Data listing -
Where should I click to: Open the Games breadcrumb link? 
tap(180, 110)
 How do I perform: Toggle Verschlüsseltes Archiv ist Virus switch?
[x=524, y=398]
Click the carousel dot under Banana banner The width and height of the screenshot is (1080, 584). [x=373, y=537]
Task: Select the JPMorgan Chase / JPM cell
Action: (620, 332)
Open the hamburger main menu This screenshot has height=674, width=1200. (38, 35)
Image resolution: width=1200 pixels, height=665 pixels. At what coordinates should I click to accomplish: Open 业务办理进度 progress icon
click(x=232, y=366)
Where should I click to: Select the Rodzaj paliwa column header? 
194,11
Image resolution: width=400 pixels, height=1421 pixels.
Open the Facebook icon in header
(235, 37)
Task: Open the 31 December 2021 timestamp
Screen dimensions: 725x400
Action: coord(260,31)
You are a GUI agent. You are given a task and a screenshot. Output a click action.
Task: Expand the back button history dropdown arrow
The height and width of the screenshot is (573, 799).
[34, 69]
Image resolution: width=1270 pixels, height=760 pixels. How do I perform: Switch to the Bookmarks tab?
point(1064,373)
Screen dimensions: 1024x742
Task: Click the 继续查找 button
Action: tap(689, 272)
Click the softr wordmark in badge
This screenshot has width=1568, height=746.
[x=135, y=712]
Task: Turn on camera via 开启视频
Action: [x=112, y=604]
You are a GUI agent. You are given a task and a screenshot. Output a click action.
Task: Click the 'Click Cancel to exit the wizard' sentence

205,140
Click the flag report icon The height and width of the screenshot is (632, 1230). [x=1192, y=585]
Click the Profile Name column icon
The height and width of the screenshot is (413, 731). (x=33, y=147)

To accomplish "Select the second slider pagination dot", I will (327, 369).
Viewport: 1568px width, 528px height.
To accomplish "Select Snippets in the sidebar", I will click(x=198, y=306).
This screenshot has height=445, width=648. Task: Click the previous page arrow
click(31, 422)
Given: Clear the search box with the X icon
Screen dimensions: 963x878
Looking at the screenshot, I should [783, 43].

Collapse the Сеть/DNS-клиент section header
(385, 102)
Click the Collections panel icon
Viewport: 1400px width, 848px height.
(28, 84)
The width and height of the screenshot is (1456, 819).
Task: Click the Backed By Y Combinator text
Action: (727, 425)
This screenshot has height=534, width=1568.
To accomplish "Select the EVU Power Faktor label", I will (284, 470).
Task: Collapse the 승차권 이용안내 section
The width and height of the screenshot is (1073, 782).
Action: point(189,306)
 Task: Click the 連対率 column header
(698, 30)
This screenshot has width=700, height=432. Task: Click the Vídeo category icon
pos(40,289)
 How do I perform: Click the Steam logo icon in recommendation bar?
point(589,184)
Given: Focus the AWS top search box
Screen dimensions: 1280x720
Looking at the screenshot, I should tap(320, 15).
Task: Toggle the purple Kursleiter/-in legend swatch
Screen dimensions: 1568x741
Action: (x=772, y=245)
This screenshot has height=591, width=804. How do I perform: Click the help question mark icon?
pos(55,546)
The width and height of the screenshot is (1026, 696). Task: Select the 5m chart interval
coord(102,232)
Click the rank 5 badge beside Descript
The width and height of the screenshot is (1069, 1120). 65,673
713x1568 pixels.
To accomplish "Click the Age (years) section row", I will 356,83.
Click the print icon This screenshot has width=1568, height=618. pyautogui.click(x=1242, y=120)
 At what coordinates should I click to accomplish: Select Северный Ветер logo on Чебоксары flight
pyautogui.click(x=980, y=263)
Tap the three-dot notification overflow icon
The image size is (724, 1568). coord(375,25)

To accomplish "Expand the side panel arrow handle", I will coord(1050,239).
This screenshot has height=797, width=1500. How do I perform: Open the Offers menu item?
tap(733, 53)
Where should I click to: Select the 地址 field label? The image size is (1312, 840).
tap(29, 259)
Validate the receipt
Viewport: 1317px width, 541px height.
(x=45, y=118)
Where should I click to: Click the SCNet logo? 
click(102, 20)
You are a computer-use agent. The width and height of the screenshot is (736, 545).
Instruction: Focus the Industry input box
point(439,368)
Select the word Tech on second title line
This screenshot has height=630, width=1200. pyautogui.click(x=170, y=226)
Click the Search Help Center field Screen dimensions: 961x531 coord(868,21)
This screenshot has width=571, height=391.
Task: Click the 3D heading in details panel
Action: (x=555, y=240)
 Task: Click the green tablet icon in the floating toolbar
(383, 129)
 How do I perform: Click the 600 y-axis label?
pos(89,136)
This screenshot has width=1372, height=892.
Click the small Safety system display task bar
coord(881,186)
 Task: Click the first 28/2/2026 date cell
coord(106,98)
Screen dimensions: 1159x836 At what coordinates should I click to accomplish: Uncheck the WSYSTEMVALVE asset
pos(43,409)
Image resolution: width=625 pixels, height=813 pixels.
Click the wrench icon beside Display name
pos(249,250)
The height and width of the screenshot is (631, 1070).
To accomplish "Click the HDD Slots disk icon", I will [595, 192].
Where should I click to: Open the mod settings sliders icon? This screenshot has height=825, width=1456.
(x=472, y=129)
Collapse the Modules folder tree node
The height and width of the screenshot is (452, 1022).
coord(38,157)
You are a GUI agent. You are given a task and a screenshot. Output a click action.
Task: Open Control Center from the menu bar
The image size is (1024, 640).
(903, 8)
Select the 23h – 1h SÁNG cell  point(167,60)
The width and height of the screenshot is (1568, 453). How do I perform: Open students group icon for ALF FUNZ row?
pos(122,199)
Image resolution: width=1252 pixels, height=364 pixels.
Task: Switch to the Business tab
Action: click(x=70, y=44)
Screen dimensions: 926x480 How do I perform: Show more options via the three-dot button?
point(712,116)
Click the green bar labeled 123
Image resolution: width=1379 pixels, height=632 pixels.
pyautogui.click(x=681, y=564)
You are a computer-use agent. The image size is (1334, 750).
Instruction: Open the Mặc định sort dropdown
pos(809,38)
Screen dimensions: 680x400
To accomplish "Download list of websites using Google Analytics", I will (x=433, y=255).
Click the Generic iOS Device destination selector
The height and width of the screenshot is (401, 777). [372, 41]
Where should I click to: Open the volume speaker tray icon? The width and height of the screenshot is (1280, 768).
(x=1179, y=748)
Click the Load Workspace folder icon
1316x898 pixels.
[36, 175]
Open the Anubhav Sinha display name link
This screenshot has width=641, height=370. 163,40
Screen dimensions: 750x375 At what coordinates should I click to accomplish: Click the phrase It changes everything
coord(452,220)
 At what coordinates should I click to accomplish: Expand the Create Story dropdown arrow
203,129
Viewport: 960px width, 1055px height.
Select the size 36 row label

What you have to do - The entries above must be returned in full, exactly as shown.

Answer section -
Where should I click to: Open the Games breadcrumb link? 
tap(180, 110)
 How do I perform: Toggle Verschlüsseltes Archiv ist Virus switch?
[x=524, y=398]
Click the carousel dot under Banana banner The width and height of the screenshot is (1080, 584). [x=373, y=537]
Task: Select the JPMorgan Chase / JPM cell
Action: (620, 332)
Open the hamburger main menu This screenshot has height=674, width=1200. (38, 35)
Image resolution: width=1200 pixels, height=665 pixels. At what coordinates should I click to accomplish: Open 业务办理进度 progress icon
click(x=232, y=366)
Where should I click to: Select the Rodzaj paliwa column header? 
194,11
Image resolution: width=400 pixels, height=1421 pixels.
Open the Facebook icon in header
(235, 37)
Task: Open the 31 December 2021 timestamp
Screen dimensions: 725x400
Action: coord(260,31)
You are a GUI agent. You are given a task and a screenshot. Output a click action.
Task: Expand the back button history dropdown arrow
The height and width of the screenshot is (573, 799).
[34, 69]
Image resolution: width=1270 pixels, height=760 pixels. How do I perform: Switch to the Bookmarks tab?
point(1064,373)
Screen dimensions: 1024x742
Task: Click the 继续查找 button
Action: tap(689, 272)
Click the softr wordmark in badge
This screenshot has width=1568, height=746.
[x=135, y=712]
Task: Turn on camera via 开启视频
Action: [x=112, y=604]
You are a GUI agent. You are given a task and a screenshot. Output a click action.
Task: Click the 'Click Cancel to exit the wizard' sentence

205,140
Click the flag report icon The height and width of the screenshot is (632, 1230). [x=1192, y=585]
Click the Profile Name column icon
The height and width of the screenshot is (413, 731). (x=33, y=147)

To accomplish "Select the second slider pagination dot", I will (327, 369).
Viewport: 1568px width, 528px height.
To accomplish "Select Snippets in the sidebar", I will click(x=198, y=306).
This screenshot has height=445, width=648. Task: Click the previous page arrow
click(31, 422)
Given: Clear the search box with the X icon
Screen dimensions: 963x878
Looking at the screenshot, I should [783, 43].

Collapse the Сеть/DNS-клиент section header
(385, 102)
Click the Collections panel icon
Viewport: 1400px width, 848px height.
(28, 84)
The width and height of the screenshot is (1456, 819).
Task: Click the Backed By Y Combinator text
Action: (727, 425)
This screenshot has height=534, width=1568.
To accomplish "Select the EVU Power Faktor label", I will (284, 470).
Task: Collapse the 승차권 이용안내 section
The width and height of the screenshot is (1073, 782).
Action: point(189,306)
 Task: Click the 連対率 column header
(698, 30)
This screenshot has width=700, height=432. Task: Click the Vídeo category icon
pos(40,289)
 How do I perform: Click the Steam logo icon in recommendation bar?
point(589,184)
Given: Focus the AWS top search box
Screen dimensions: 1280x720
Looking at the screenshot, I should tap(320, 15).
Task: Toggle the purple Kursleiter/-in legend swatch
Screen dimensions: 1568x741
Action: (x=772, y=245)
This screenshot has height=591, width=804. How do I perform: Click the help question mark icon?
pos(55,546)
The width and height of the screenshot is (1026, 696). Task: Select the 5m chart interval
coord(102,232)
Click the rank 5 badge beside Descript
The width and height of the screenshot is (1069, 1120). 65,673
713x1568 pixels.
To accomplish "Click the Age (years) section row", I will 356,83.
Click the print icon This screenshot has width=1568, height=618. pyautogui.click(x=1242, y=120)
 At what coordinates should I click to accomplish: Select Северный Ветер logo on Чебоксары flight
pyautogui.click(x=980, y=263)
Tap the three-dot notification overflow icon
The image size is (724, 1568). coord(375,25)

To accomplish "Expand the side panel arrow handle", I will coord(1050,239).
This screenshot has height=797, width=1500. How do I perform: Open the Offers menu item?
tap(733, 53)
Where should I click to: Select the 地址 field label? The image size is (1312, 840).
tap(29, 259)
Validate the receipt
Viewport: 1317px width, 541px height.
(x=45, y=118)
Where should I click to: Click the SCNet logo? 
click(102, 20)
You are a computer-use agent. The width and height of the screenshot is (736, 545).
Instruction: Focus the Industry input box
point(439,368)
Select the word Tech on second title line
This screenshot has height=630, width=1200. pyautogui.click(x=170, y=226)
Click the Search Help Center field Screen dimensions: 961x531 coord(868,21)
This screenshot has width=571, height=391.
Task: Click the 3D heading in details panel
Action: (x=555, y=240)
 Task: Click the green tablet icon in the floating toolbar
(383, 129)
 How do I perform: Click the 600 y-axis label?
pos(89,136)
This screenshot has width=1372, height=892.
Click the small Safety system display task bar
coord(881,186)
 Task: Click the first 28/2/2026 date cell
coord(106,98)
Screen dimensions: 1159x836 At what coordinates should I click to accomplish: Uncheck the WSYSTEMVALVE asset
pos(43,409)
Image resolution: width=625 pixels, height=813 pixels.
Click the wrench icon beside Display name
pos(249,250)
The height and width of the screenshot is (631, 1070).
To accomplish "Click the HDD Slots disk icon", I will [595, 192].
Where should I click to: Open the mod settings sliders icon? This screenshot has height=825, width=1456.
(x=472, y=129)
Collapse the Modules folder tree node
The height and width of the screenshot is (452, 1022).
coord(38,157)
You are a GUI agent. You are given a task and a screenshot. Output a click action.
Task: Open Control Center from the menu bar
The image size is (1024, 640).
(903, 8)
Select the 23h – 1h SÁNG cell  point(167,60)
The width and height of the screenshot is (1568, 453). How do I perform: Open students group icon for ALF FUNZ row?
pos(122,199)
Image resolution: width=1252 pixels, height=364 pixels.
Task: Switch to the Business tab
Action: click(x=70, y=44)
Screen dimensions: 926x480 How do I perform: Show more options via the three-dot button?
point(712,116)
Click the green bar labeled 123
Image resolution: width=1379 pixels, height=632 pixels.
pyautogui.click(x=681, y=564)
You are a computer-use agent. The image size is (1334, 750).
Instruction: Open the Mặc định sort dropdown
pos(809,38)
Screen dimensions: 680x400
To accomplish "Download list of websites using Google Analytics", I will (x=433, y=255).
Click the Generic iOS Device destination selector
The height and width of the screenshot is (401, 777). [372, 41]
Where should I click to: Open the volume speaker tray icon? The width and height of the screenshot is (1280, 768).
(x=1179, y=748)
Click the Load Workspace folder icon
1316x898 pixels.
[36, 175]
Open the Anubhav Sinha display name link
This screenshot has width=641, height=370. 163,40
Screen dimensions: 750x375 At what coordinates should I click to accomplish: Click the phrase It changes everything
coord(452,220)
 At what coordinates should I click to accomplish: Expand the Create Story dropdown arrow
203,129
Viewport: 960px width, 1055px height.
Select the size 36 row label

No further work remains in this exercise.